Word and element pointing entries

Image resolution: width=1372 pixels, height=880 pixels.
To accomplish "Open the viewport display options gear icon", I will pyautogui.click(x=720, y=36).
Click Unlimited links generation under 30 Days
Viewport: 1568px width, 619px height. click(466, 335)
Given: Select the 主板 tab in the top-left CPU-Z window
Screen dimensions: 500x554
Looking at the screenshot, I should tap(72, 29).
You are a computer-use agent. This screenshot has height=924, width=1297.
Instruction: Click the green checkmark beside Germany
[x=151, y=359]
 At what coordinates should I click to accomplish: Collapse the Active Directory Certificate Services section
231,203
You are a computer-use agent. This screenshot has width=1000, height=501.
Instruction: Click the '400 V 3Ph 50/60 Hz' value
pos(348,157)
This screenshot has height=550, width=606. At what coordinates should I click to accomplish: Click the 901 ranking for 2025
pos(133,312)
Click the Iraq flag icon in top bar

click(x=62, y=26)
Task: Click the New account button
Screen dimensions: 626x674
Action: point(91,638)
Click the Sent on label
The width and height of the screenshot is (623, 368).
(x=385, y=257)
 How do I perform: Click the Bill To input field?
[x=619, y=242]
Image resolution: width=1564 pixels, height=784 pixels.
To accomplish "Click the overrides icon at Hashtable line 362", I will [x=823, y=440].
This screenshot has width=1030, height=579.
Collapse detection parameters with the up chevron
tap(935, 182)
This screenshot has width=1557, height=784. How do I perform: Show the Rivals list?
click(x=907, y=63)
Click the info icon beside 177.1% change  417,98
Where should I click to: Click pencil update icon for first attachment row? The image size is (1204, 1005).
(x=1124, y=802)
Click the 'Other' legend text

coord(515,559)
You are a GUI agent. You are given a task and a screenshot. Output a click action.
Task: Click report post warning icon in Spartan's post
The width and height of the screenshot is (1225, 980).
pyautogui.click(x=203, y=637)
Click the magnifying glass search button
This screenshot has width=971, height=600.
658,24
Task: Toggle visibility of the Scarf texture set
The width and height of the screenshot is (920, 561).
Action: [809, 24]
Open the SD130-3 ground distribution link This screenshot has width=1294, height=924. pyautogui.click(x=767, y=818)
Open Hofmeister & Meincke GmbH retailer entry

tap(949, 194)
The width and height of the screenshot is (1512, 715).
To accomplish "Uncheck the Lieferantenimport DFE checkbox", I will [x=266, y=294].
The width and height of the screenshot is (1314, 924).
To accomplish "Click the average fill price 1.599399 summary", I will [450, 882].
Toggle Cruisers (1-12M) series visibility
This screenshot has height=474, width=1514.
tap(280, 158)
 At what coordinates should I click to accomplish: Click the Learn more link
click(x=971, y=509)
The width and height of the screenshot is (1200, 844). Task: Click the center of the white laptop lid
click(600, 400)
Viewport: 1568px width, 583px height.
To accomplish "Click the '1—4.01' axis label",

▶ Stated exercise
Rescale the items from the line with "This screenshot has width=1557, height=784." to the line with "coord(515,559)", requests included. Multiply every coordinate in the answers by 1.6 and round to whole numbers, with halves rounded up.

▶ Complete output
This screenshot has width=1557, height=784. How do I perform: Show the Rivals list?
click(x=1451, y=101)
Click the info icon beside 177.1% change  667,157
Where should I click to: Click pencil update icon for first attachment row? The image size is (1204, 1005).
(x=1798, y=1283)
Click the 'Other' legend text

coord(824,894)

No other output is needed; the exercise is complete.